When I think about my fears for parenting, I can only think of the first three months. Of course, I get a pit in my stomach when I think about teenagers with cell phones, searching the internet (whatever THAT looks like 15 years from now…), saw a man with a face covered in tattoos and turned to Croi, “How are we going to make sure our child never gets a tattoo on.his.face!?!”, and wonder how I will console the hundreds of inconsolable heartbreaks.
Not to mention the inevitable question of, “What will you do if they leave?”
But, I am really focused on the first three months. I think that will be the biggest adjustment period. And, I want to feel well and strong and be able to appreciate the blessings we have.
I am terrified of the lack of sleep. Terrified. I am scared of what the change in sleep patterns will do to me. Two of the top risk factors for change in mood (depressed or manic episode) are stress and lack of sleep. Stress and lack of sleep. Isn’t that the definition of parenting a newborn? (Oh, and there are some big job changes going on right now, too.)

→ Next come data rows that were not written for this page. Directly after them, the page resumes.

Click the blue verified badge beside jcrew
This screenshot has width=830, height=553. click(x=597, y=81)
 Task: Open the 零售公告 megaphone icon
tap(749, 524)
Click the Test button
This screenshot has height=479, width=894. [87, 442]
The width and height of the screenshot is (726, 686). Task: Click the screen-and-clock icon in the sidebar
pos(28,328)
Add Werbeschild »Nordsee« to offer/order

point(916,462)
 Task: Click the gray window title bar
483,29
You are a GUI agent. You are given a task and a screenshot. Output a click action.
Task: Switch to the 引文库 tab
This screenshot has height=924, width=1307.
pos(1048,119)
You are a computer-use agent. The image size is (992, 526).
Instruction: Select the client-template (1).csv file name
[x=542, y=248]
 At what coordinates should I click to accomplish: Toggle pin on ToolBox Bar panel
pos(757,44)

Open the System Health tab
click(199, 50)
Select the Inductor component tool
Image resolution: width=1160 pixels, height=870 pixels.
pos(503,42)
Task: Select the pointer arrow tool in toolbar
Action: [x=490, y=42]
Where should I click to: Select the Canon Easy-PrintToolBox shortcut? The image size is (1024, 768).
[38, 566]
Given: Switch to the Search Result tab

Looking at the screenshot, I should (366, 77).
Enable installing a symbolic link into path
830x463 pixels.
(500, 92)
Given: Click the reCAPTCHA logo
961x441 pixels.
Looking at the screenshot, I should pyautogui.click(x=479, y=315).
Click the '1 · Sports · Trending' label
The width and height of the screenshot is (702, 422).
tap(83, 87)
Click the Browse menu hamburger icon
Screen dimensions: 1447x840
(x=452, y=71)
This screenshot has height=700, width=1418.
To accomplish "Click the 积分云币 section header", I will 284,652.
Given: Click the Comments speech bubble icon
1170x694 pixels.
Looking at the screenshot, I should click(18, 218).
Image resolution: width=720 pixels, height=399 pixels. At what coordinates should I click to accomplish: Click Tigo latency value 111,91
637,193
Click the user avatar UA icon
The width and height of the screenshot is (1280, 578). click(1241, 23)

Also, I am really scared that I won’t know the difference between normal parenting and not normal. Most new parents feel tired, scared, overwhelmed, exhausted, on-edge, anxious…. How will I know if what I am feeling is normal?
That makes me very sad. I believe I have had some form of mood disorder since I was at least 7. I don’t really have a “normal” to look back on. There is a lot I missed. Not outwardly to most people, of course. But, I know it. I don’t have a normal time to compare things to. I worry that I won’t know the difference between normal parenting stress, and time to call the psychiatrist stressed. And it makes me really sad. Like even though I am doing well, this depression still haunts me in this way. It can rob me even when I am strong.
I have some plans in place–my psychiatrist told me to call him. Frequently. Wonderful man said, “I’d rather you call me ten times and have me tell you you’re fine than not call me when you should have.” I lucked out there.
Croi and I have talked about some sleep accommodations–to try to preserve some solid hours of sleep for me. And, of course I use moodchart.
But, I’m still terrified.
I want to be able to enjoy my new child, and feel secure in my own body. Not have to worry about second and third guessing myself. I don’t want to have a breakdown, and take any attention away from where it should be–the new person joining our family.